(Assignment): Each line, starting at the one with "Task: Click the 86.2% favorability value" and running to the end of the data below, is to be set down again exactly, both ends included; leave pictures out.

□ □ □ □ □ □ □

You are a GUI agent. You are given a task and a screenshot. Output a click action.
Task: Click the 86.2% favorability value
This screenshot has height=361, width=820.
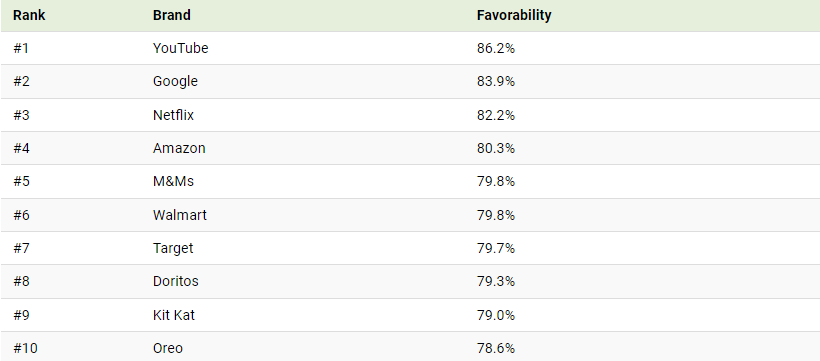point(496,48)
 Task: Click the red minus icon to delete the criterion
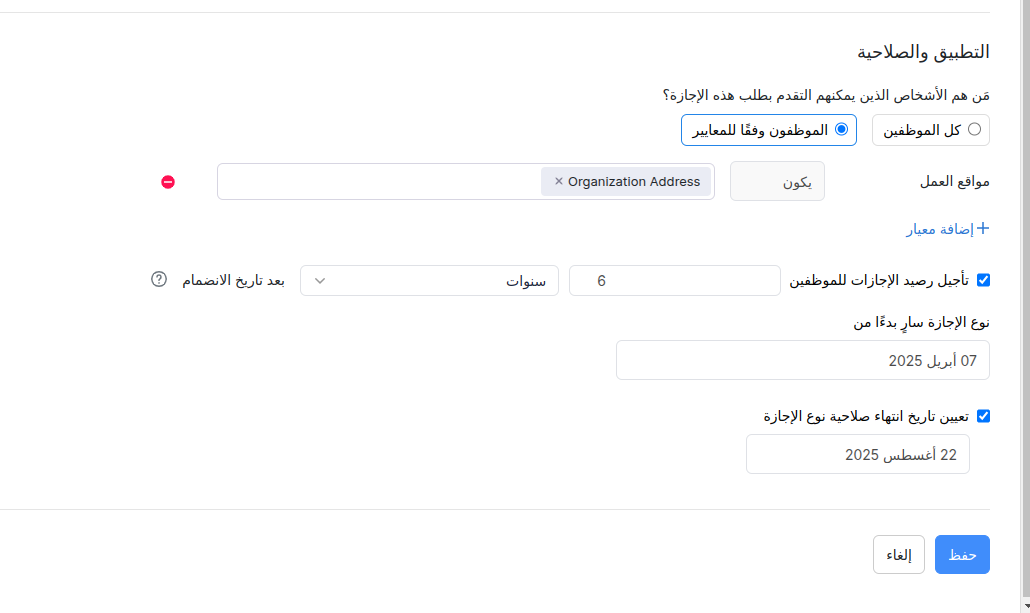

□ □ □ □ □ □ □

(Exercise response):
Task: Click the 86.2% favorability value
This screenshot has height=361, width=820.
point(496,48)
 Task: Click the red minus icon to delete the criterion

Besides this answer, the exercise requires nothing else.